We gratefully thank Reviewer 2 for this comment and for taking the time to review our paper.
Reviewer 3 Report
Is Mucormycosis more abundant than aspergillosis? As I know galactomannan antigen assays show aspergillosis much more effectively.
1. They compared the commercial used MucorGenius assay and in-house qPCR assay to see which has higher analytical sensitivity.
2. I consider the topic is original and it is important to find more sensitive assay to detect Mucormycosis in serum.
3. It adds a new qPCR assay instead galactomannan antigen detection.
4. They do not to improve the methodology. They should compare the effectivity of galactomannan antigen detection in aspergillosis and mucormycosis.
5. The conclusions are consistent with the evidence and arguments.
6. The references are appropriate.
7. Figures help to interpret the results. These show the strength and weakness of the in-house assay.
Author Response
We thank reviewer for taking the time to review our paper.

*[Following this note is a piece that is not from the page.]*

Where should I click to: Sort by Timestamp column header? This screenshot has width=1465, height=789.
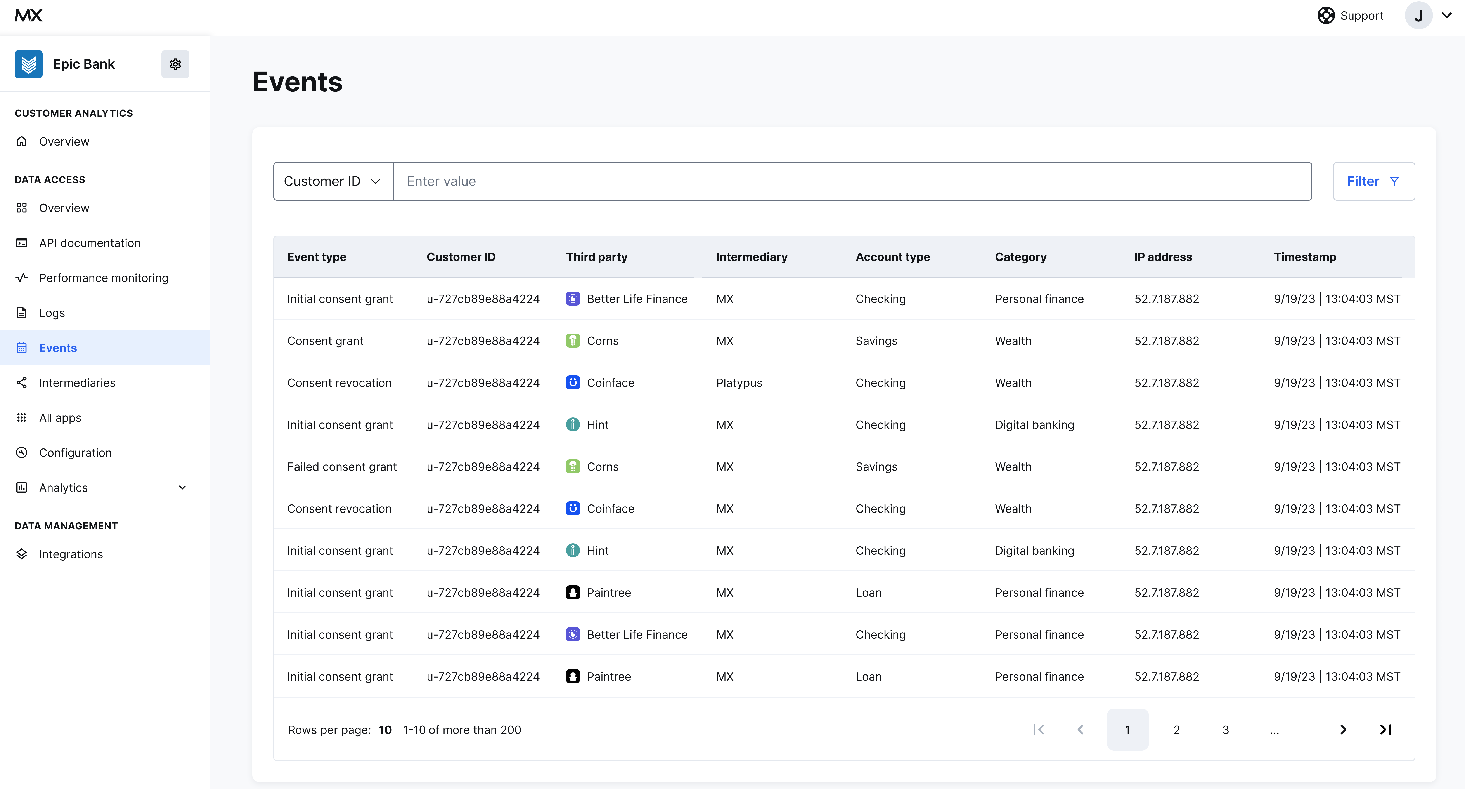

Point 1: Is Mucormycosis more abundant than aspergillosis? As I know galactomannan antigen assays show aspergillosis much more effectively.
Action: We added the sentence to our introduction line 32 – 34: “In France, between 2012 and 2018, a total of 10,886 invasive fungal diseases were recorded from the French RESSIF Network. Among these invasive fungal diseases, 15% were invasive aspergillosis and 3% were mucormycosis (n=314) [2].”
Point 2: They do not to improve the methodology. They should compare the effectivity of galactomannan antigen detection in aspergillosis and mucormycosis.
Reply: Not all patients were screened for galactomannan antigen during hospitalization. Indeed as already well established (Garcia-Hermoso et al. 2015 Manual of Clinical Microbiology, 11th Edition, ch 121), galactomannan is not a useful biomarker for mucormycosis diagnosis, neither BDG. We do not use this biomarker as a routine diagnostic tool because galactomannan levels are not increased in mucormycosis, as Mucorales do not expose gluconic cell wall sugars on the surface of their hyphae (Pickering et al., 2005).
Action: We added the sentence line 40 – 41 to make this point clearer as “[…] Mucorales infections. As far as we know, Mucorales do not expose gluconic cell wall sugars on the surface of their hyphae [5].”